AGRIGENTO – Il Consiglio comunale non si ferma e porta a casa il via libera alla variazione di bilancio da 1,4 milioni di euro destinata agli interventi di riqualificazione dell’area di Porta di Ponte e delle relative pertinenze.
Il provvedimento, inserito all’ordine del giorno attraverso un’integrazione, aveva rischiato di essere rinviato. Al momento della discussione, infatti, in aula non c’era l’assessore al Bilancio. Una circostanza che aveva aperto il confronto sull’opportunità di procedere comunque con l’esame di una variazione finanziaria di questa portata.
Per un momento, dunque, il rinvio è apparso una possibilità concreta. Poi il dibattito ha preso un’altra direzione. Gli interventi dei consiglieri Vullo e Spataro, tra gli altri, hanno contribuito a rimettere il punto sui binari della discussione e l’aula ha scelto di andare avanti senza attendere l’assessore.
La proposta è stata quindi esaminata e portata al voto, ottenendo l’approvazione del Consiglio comunale. Si completa così il passaggio consiliare necessario per il finanziamento regionale destinato alla riqualificazione di Porta di Ponte.
Ma la seduta non si esaurisce nel dato contabile.

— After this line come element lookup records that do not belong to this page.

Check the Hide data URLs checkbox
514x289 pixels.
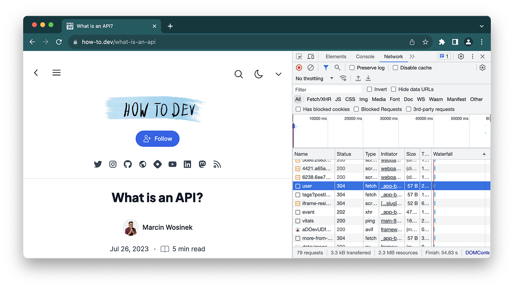(x=393, y=89)
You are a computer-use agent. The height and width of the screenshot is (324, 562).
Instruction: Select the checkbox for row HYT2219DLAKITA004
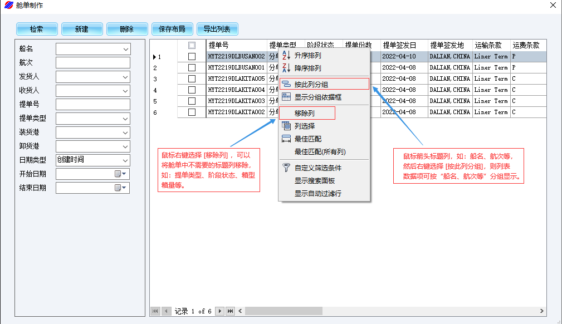tap(192, 90)
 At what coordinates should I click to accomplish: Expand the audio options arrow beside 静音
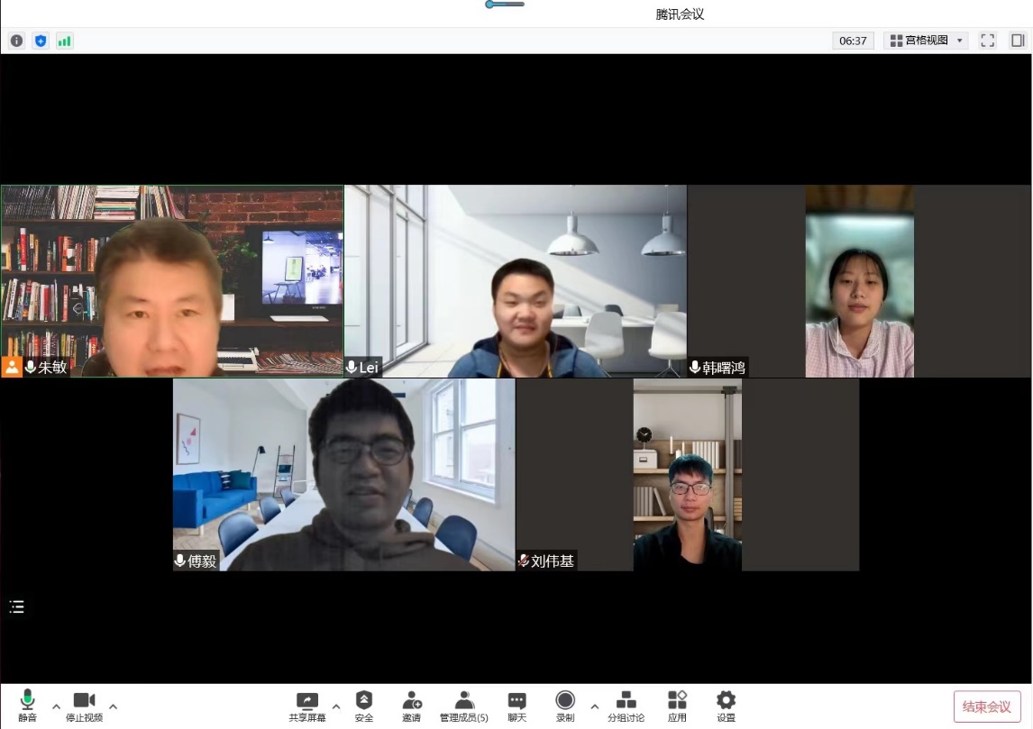coord(56,706)
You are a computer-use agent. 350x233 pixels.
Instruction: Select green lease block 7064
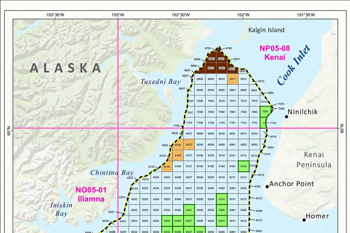coord(265,112)
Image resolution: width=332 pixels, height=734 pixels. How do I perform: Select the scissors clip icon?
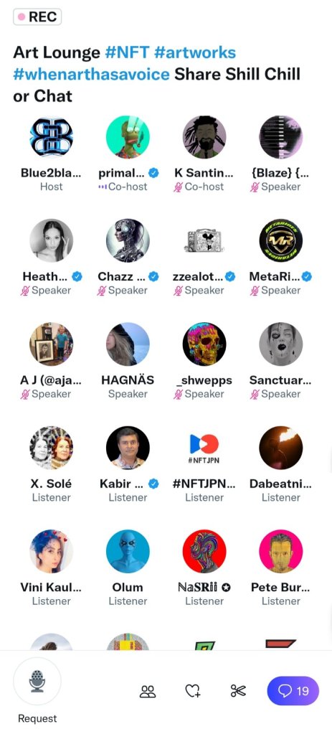coord(238,691)
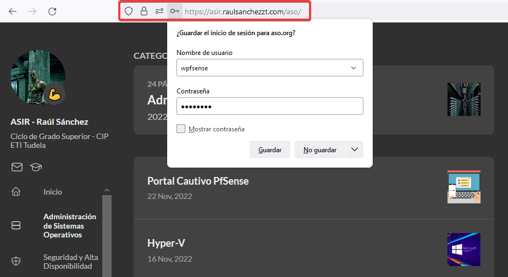
Task: Select Administración de Sistemas Operativos menu item
Action: pos(70,225)
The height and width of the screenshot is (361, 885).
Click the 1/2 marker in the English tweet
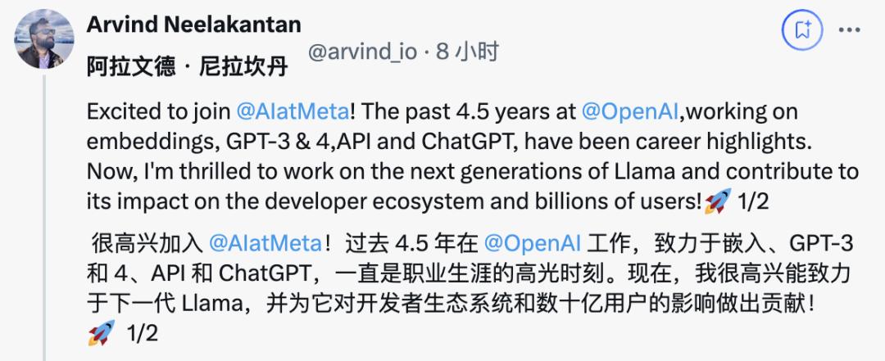[751, 201]
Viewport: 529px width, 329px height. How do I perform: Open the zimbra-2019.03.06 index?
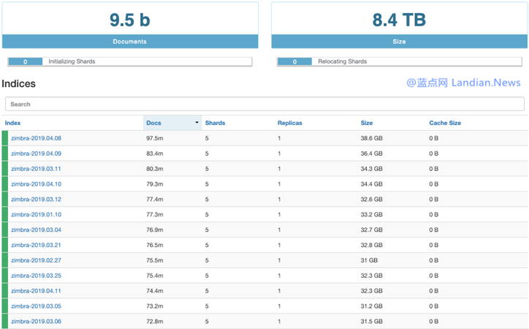[x=36, y=322]
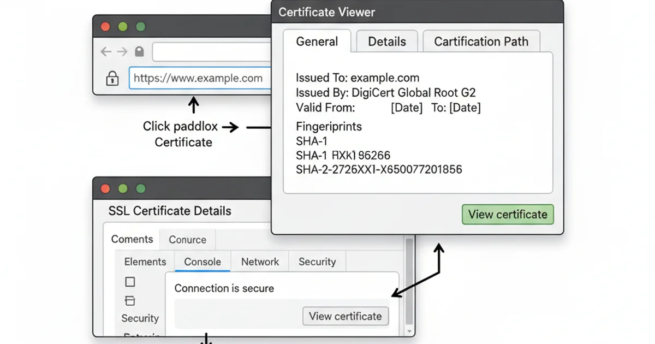Click padlock icon left of example.com URL
655x344 pixels.
tap(112, 78)
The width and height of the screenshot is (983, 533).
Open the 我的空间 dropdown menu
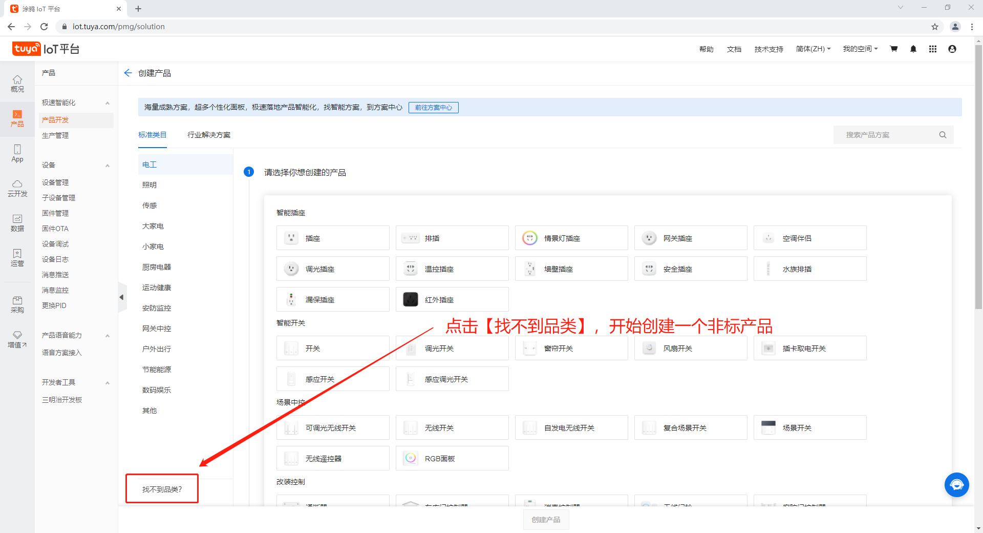860,49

L’assenza dell’assessore al Bilancio, proprio mentre l’aula era chiamata a pronunciarsi su una variazione da 1,4 milioni di euro, ha inevitabilmente rappresentato uno degli elementi più discussi della giornata.
E mentre il provvedimento veniva approvato, sul piano politico si registra anche un’altra partita. Circola infatti l’ipotesi di affidare a Carta la presidenza della Commissione Bilancio. Una soluzione che, se confermata, potrebbe incidere sull’assetto delle commissioni e sugli equilibri interni al Consiglio.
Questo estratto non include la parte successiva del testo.